#### [Problems to work on]
1. Return the passage of the Phabricator page on image suggestions that starts with "Page MenuHomePhabricator" and goes on through "have an image.", copied word for word.
2. Give back every line of the records that contains the word "folder".

#### [Source extract]
** begin **
Page MenuHomePhabricator

[L] Exclude certain sections from having generated image suggestions
Closed, ResolvedPublic

Description

As a contributor, I want to ensure I do not receive image suggestions for sections that should not have an image.

Requirements
Based on section level image suggestions requirements from Growth, exclude the following sections from generating image suggestions:

  • Sections with an infobox (I think this is covered by "sections where an image already exists" below)
  • References sections
  • External links
  • Further reading
  • Sections where an image already exists
  • Lead section

TBA:

  • Do we suggest images for infoboxes in the datapipeline?
  • Do we suggest images for lead section in the data pipeline? No

(if we do, then we can suggest images and then Growth can filter them out later on, similar to article img suggestions)
** end **
#### [Extracted information]
** begin **
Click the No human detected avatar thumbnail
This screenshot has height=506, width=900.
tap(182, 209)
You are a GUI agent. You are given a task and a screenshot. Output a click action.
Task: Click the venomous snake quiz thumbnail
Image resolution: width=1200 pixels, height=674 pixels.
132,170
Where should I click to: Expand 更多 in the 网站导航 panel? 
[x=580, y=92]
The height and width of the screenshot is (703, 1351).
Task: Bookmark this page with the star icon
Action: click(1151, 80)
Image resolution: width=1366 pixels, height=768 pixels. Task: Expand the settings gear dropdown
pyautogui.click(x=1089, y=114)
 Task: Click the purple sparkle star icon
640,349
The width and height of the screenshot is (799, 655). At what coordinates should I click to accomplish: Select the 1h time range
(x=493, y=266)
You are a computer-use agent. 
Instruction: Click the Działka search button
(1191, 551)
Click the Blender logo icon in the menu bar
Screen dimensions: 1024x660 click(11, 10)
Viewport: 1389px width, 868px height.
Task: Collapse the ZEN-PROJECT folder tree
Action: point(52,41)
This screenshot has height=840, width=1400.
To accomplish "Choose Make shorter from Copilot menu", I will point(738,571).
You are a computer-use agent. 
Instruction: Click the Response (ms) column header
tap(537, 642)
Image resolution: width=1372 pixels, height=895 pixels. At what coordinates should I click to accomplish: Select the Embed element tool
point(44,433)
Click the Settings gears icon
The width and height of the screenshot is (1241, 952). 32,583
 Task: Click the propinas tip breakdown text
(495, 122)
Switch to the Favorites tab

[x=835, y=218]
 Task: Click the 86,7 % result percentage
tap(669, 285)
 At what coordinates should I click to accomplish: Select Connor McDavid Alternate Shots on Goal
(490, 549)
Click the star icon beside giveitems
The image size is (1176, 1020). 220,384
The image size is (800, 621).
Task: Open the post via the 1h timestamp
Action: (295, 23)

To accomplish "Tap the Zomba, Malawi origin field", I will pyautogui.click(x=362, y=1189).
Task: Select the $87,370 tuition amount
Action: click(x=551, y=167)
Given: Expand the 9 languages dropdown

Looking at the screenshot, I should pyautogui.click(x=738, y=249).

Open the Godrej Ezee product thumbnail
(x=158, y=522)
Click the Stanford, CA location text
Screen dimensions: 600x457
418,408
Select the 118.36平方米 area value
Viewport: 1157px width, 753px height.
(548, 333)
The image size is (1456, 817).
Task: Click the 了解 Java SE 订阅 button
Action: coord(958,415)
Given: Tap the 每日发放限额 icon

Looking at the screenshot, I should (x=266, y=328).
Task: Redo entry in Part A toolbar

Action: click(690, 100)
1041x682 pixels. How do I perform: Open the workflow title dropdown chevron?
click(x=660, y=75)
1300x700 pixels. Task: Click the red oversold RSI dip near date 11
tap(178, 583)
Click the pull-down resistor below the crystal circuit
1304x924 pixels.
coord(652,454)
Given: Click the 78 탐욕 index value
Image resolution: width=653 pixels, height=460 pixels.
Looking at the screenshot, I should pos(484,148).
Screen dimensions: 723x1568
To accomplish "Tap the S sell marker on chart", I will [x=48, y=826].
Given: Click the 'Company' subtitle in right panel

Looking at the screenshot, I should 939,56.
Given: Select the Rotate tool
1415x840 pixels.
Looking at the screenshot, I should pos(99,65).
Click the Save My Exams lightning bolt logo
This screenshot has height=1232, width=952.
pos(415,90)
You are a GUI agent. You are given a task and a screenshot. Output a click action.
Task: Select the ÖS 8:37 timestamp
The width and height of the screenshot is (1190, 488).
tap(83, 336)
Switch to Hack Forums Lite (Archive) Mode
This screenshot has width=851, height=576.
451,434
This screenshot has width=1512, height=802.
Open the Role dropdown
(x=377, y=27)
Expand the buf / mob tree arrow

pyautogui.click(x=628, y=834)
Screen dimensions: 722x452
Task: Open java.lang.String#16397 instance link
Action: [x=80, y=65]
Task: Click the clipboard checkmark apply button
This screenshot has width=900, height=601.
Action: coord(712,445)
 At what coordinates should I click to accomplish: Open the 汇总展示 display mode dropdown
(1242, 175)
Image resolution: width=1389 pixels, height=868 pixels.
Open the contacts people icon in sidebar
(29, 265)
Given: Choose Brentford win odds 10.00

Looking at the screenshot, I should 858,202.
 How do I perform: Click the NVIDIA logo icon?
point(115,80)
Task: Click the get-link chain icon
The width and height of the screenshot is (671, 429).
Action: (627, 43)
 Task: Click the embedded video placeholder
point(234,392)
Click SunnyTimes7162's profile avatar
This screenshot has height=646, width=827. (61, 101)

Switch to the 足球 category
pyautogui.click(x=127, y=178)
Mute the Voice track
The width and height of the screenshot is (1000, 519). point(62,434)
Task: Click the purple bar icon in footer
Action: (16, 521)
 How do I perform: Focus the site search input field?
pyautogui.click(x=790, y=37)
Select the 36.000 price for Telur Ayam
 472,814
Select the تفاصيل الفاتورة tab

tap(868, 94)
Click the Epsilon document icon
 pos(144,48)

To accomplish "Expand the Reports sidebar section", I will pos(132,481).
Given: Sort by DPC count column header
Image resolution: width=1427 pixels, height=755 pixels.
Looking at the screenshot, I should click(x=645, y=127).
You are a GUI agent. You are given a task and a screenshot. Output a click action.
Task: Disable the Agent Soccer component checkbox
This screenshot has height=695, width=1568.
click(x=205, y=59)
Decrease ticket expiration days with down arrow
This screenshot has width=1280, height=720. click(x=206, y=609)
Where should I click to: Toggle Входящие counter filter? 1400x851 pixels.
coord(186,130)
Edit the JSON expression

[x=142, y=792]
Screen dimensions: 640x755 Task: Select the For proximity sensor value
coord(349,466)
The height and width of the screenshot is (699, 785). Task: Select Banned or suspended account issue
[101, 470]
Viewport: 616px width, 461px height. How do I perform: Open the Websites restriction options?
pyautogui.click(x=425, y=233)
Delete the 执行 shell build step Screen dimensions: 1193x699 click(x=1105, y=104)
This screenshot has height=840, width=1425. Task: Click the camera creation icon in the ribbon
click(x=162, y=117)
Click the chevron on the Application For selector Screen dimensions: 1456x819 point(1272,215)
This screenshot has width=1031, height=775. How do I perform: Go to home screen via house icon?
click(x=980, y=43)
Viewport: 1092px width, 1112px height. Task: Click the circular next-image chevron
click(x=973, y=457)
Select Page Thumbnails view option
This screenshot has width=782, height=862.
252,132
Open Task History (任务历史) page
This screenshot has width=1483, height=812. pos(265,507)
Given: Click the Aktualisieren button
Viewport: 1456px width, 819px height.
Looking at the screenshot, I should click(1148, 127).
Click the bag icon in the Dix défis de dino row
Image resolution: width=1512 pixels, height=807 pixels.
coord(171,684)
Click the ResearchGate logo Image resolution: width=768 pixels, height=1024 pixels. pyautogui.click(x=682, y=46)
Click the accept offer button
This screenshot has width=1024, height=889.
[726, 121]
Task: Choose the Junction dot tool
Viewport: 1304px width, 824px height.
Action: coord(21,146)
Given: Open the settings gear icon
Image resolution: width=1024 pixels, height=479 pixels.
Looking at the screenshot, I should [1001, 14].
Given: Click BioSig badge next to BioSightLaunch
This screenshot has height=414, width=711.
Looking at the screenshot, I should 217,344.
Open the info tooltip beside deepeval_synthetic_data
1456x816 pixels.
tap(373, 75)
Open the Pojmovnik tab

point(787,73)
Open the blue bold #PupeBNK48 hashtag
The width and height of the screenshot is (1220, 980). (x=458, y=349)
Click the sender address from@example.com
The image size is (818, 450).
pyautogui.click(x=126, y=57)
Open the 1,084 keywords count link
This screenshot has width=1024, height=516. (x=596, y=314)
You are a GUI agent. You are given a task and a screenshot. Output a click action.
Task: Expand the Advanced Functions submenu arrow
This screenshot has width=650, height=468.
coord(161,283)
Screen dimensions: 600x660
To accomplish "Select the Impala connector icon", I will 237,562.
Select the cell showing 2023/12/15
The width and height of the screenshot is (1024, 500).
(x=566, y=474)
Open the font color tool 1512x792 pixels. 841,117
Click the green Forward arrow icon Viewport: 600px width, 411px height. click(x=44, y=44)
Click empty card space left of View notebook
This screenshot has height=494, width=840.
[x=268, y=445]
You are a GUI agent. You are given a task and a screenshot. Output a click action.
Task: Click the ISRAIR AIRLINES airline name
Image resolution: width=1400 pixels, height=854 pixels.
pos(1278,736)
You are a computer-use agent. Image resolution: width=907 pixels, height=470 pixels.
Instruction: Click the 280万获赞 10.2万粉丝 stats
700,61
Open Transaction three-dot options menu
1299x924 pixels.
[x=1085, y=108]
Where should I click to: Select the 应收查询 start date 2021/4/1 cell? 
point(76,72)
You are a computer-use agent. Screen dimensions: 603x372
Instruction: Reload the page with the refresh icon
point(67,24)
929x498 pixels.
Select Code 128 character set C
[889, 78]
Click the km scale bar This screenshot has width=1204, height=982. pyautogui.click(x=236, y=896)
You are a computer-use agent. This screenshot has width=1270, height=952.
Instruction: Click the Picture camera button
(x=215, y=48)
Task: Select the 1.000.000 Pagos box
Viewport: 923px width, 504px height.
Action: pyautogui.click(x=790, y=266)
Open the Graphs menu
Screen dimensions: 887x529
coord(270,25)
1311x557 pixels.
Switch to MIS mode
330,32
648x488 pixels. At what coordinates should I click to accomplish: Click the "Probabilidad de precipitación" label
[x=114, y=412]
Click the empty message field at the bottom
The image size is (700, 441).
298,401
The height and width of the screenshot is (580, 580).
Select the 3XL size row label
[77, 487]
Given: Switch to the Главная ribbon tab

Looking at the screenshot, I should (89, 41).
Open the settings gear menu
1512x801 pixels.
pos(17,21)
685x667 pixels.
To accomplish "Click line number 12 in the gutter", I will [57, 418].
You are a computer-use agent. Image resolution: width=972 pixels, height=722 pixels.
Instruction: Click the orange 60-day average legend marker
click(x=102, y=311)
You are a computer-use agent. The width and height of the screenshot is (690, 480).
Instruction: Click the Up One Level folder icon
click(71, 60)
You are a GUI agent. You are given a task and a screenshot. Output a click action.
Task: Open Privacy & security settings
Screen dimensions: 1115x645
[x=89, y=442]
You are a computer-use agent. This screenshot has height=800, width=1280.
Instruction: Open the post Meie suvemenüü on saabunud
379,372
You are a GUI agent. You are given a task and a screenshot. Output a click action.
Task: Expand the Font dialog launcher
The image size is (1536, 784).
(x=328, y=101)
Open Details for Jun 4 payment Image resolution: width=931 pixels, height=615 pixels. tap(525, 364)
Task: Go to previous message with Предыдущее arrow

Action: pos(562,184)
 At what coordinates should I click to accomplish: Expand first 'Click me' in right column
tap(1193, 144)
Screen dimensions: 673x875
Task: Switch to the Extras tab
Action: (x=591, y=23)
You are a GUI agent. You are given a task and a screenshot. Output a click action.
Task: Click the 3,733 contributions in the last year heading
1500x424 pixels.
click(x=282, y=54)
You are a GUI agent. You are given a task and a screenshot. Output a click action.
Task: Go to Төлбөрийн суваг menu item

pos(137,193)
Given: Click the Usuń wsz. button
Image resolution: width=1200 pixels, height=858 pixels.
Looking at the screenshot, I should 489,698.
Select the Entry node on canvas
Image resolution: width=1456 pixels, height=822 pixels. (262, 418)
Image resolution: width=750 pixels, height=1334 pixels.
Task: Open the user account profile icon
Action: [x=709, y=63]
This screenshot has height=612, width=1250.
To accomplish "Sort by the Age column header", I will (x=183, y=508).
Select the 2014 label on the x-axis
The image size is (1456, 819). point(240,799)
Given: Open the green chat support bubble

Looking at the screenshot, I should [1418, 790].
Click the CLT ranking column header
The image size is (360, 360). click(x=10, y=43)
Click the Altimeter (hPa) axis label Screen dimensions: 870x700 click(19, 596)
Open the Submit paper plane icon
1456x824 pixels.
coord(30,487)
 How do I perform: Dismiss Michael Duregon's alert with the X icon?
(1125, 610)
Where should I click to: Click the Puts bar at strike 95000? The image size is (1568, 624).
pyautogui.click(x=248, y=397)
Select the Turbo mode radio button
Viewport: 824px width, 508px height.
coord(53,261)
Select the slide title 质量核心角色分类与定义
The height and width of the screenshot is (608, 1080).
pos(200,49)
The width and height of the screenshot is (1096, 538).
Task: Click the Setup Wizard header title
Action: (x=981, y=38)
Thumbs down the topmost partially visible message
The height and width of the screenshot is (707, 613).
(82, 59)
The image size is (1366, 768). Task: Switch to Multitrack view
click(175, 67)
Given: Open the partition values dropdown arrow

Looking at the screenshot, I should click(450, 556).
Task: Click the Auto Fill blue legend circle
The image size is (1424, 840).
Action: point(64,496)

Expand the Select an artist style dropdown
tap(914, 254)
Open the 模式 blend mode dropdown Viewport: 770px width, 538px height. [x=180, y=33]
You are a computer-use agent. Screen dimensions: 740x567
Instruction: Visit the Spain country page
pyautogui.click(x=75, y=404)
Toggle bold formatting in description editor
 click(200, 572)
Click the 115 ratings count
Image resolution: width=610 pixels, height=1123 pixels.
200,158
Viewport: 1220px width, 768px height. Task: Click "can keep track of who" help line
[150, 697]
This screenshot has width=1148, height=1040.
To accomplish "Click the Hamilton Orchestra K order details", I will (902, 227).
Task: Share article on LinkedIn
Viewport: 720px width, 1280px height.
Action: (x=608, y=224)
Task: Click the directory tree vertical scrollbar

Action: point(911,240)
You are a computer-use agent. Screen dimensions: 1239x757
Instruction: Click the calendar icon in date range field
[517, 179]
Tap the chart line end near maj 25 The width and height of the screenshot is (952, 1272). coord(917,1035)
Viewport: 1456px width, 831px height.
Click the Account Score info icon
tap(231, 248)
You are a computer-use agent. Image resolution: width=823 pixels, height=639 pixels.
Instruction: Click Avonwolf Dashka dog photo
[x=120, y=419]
** end **
#### [Answers to the problems]
1.
Page MenuHomePhabricator

[L] Exclude certain sections from having generated image suggestions
Closed, ResolvedPublic

Description

As a contributor, I want to ensure I do not receive image suggestions for sections that should not have an image.

2.
Task: Collapse the ZEN-PROJECT folder tree
Instruction: Click the Up One Level folder icon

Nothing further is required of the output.